The Global Call for AI Red Lines was signed by 12 Nobel Prize winners, 10 former heads of state and ministers and over 300 prominent signatories. Launched at the UN General Assembly and presented to the UN Security Council. There is still much to be done, so we need to capitalize on this momentum. We are sharing this to solicit feedback and collaboration.

The mission of the agenda is to help catalyse international agreement to prevent unacceptable AI risks as soon as possible.

Here are the main research projects I think are important for moving this needle. We need all hands on deck:

Strategists: Designing the International Agreement
Policy Advocacy: Stakeholder Engagement
Technical Governance: Identifying Good Red Lines
Governance Analysis: Formalization and Legal Drafting
Technical Analysis: Standards harmonization and Operationalization
Domain Experts: Better Risk Modeling for Better Thresholds
Forecasters: Creating a Sense of Urgency

Policy Strategists: Designing the International Agreement

Type of international agreement: Determine the most effective avenues for securing an international agreement. For a given red line, should we prioritize:
- a UN Security Council resolution
- a UN General Assembly resolution,
- an agreement within the G7 (e.g., following the Hiroshima AI Process).
- or a bilateral agreement/coalition of the willing formed at an international summit? (optimizing for speed)
Historical analysis: Examine the primary historical pathways to international agreements. For instance, what were the necessary initial conditions for the Montreal Protocol? How did 195 countries with very different levels of implications in the matter successfully converge to ban ozone-depleting gases?
Specific Goal: How fast can red lines be negotiated? How quickly have regulatory red lines been established and enforced in prior cases involving emerging technology risks? What factors predicted rapid vs. slow adoption? Many ways to accelerate are listed here. *
Fallback Strategies: What are the alternative strategies if the international red lines plan fails?

* For example, time pressure is one of the common elements of fast international agreements. From credible threat to global treaty in under 2.5 years:

1974: Scientists first warn of ozone depletion from CFCs.
May 1985: The discovery of the Antarctic ozone hole creates a massive, undeniable sense of urgency.
Dec 1986: Formal negotiations begin.
Sept 1987: The Montreal Protocol is signed.

Policy Advocacy: Stakeholder Engagement

Finding our champions: Identify and engage key actors in AI governance who could champion an international agreement. Costa Rica and Spain organized the UN's Global Dialogue. The UK initiated the AISI and the AI Safety Summits. Who could be the champion now?
Coordination with the ecosystem: Develop a multi-stakeholder "all-stars paper" in which key partner institutions contribute a section outlining their roles in achieving an international agreement.
Existing International Commitments: It is essential to demonstrate to diplomats that we are not starting from scratch, as evident in this FAQ. This work would involve fleshing out those answers with what States have said in international fora, such as the UN and the OECD. An example of such work is this brief analysis of the last high-level UN Security Council session, which shows that nearly all members support regulating AI or establishing red lines.

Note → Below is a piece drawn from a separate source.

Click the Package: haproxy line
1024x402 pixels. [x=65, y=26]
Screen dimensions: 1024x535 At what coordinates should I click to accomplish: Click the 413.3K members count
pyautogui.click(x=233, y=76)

Technical Governance: Identifying Good Red Lines

Red lines are one of the only ways to prevent us from boiling the frog. I don’t think there will necessarily be a phase transition between today’s GPT-5 and superintelligence. I don’t expect a big warning shot either. We may cross the point of no return without realizing it. Any useful red lines should be drawn before the point of no return.

Conducting a survey: Develop and conduct a survey to determine which specific red lines to prioritize and which mechanisms are most effective for implementation. This could take the form of a broad survey of civil society organizations or citizens' jury deliberations.
Paper analyzing pros & cons of different red lines: Analyzing the pros and cons of implementing red lines and assessing the potential costs of such implementation. Some red lines could be net negative, and we should probably focus only on those that pose severe international risks. [Footnote: Some red lines could be pretty net negative. When GPT-2 was published, OpenAI was scared of publishing it and releasing the weights. However, we now know that it would probably have been an error to try to ban GPT-3-level models. We don’t want to cry wolf too soon, (and at the same time, it was very reasonable with the data that we had at this point to be very cautious with the next version of GPT).]
Identifying specific red lines where geopolitical rivals can agree? What AI capabilities do potential adversary states (based on public statements, military doctrine, strategic analysis, etc) themselves fear or consider destabilizing? This would require writing a paper similar to this one but focused on red lines, In Which Areas of Technical AI Safety Could Geopolitical Rivals Cooperate? This might be especially useful in helping US stakeholders support the Red Lines initiative.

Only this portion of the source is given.